■ WHAT TO DO ■
Begin with the first line of the entries below and reproduce each line exactly, ending with the line that holds "Select the Google".

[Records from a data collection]

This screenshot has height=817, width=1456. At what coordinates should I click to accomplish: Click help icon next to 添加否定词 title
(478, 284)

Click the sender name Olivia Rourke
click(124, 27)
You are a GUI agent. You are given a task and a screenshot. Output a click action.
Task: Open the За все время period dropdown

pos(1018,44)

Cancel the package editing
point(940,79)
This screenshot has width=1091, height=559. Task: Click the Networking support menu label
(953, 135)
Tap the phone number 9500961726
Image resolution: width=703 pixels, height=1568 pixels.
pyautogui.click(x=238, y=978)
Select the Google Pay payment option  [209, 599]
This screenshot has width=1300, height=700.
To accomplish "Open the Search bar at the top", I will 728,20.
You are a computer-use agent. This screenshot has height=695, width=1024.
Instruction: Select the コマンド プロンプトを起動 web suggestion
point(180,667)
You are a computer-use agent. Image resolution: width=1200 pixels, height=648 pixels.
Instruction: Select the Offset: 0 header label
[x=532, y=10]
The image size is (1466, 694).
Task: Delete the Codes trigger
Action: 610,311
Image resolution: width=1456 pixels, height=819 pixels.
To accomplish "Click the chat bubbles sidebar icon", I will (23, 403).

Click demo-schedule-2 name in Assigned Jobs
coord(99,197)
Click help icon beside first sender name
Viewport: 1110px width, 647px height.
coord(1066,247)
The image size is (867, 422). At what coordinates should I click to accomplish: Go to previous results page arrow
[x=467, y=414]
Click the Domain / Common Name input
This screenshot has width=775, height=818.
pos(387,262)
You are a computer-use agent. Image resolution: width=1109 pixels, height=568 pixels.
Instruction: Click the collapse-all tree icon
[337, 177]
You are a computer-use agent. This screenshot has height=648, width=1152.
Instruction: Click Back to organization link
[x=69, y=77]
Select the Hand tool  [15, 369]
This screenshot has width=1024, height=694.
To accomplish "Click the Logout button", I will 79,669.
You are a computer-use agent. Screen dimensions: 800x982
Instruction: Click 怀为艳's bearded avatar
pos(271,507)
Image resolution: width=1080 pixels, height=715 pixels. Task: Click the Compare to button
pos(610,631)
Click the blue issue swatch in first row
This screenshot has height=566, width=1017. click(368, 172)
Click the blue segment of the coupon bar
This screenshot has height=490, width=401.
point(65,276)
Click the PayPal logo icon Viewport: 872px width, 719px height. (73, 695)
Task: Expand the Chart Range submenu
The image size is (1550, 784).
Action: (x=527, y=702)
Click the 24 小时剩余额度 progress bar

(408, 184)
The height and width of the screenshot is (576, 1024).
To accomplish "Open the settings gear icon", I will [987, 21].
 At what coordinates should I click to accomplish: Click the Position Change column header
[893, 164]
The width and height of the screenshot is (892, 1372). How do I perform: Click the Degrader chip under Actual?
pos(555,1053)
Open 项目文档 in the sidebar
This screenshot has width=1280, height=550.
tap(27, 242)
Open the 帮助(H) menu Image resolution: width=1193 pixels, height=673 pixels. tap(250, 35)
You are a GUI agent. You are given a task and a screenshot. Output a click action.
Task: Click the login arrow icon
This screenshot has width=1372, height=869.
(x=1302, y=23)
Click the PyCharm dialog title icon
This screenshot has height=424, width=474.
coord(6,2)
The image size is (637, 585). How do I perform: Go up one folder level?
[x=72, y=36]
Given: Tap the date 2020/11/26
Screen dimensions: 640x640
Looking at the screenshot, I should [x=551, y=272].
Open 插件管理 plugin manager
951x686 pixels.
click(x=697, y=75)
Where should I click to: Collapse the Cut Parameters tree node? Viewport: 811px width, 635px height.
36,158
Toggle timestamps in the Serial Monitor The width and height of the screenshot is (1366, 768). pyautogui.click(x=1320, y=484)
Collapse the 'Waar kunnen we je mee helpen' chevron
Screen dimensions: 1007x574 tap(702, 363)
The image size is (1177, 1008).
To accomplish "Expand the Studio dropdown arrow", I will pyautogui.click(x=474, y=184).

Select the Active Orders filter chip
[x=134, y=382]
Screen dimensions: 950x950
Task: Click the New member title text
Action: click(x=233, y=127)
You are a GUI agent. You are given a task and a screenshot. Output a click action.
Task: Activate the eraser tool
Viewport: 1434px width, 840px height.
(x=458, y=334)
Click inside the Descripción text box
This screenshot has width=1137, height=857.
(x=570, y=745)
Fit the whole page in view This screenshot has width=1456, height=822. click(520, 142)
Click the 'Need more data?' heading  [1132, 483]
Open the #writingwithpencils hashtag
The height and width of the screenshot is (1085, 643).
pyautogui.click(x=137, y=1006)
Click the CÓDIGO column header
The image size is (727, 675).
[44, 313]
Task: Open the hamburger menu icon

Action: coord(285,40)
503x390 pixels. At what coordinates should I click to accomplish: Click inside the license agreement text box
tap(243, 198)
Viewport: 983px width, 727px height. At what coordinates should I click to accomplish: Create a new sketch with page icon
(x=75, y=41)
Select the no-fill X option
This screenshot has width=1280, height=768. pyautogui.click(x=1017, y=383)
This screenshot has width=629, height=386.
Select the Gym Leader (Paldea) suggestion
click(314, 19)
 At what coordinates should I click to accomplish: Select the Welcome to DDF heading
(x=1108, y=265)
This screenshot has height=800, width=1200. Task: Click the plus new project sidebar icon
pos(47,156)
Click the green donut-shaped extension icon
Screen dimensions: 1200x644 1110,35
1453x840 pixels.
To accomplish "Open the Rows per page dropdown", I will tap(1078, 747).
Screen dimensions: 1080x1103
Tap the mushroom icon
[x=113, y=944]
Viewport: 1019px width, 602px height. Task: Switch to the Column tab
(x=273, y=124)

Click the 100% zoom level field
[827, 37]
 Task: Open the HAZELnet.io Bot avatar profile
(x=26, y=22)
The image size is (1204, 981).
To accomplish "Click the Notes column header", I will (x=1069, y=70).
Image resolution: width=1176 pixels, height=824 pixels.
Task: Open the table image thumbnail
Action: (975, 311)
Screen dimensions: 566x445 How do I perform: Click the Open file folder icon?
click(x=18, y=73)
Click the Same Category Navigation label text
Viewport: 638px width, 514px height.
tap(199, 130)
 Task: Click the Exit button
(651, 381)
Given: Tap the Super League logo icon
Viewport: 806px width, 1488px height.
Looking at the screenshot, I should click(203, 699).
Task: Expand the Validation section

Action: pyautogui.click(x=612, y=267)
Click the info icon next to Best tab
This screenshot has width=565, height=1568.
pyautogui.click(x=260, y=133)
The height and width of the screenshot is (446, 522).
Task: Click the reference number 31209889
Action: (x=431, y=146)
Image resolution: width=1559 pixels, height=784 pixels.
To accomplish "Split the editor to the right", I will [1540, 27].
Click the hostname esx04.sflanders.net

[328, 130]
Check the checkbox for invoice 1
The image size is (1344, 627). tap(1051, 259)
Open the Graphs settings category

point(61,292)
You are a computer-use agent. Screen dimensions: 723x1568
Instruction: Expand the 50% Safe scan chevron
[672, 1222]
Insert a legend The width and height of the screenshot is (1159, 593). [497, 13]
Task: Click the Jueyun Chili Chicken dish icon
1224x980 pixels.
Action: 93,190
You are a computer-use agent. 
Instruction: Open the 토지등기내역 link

■ WRITTEN REPLY ■
This screenshot has height=817, width=1456. At what coordinates should I click to accomplish: Click help icon next to 添加否定词 title
(478, 284)

Click the sender name Olivia Rourke
click(124, 27)
You are a GUI agent. You are given a task and a screenshot. Output a click action.
Task: Open the За все время period dropdown

pos(1018,44)

Cancel the package editing
point(940,79)
This screenshot has width=1091, height=559. Task: Click the Networking support menu label
(953, 135)
Tap the phone number 9500961726
Image resolution: width=703 pixels, height=1568 pixels.
pyautogui.click(x=238, y=978)
Select the Google Pay payment option  [209, 599]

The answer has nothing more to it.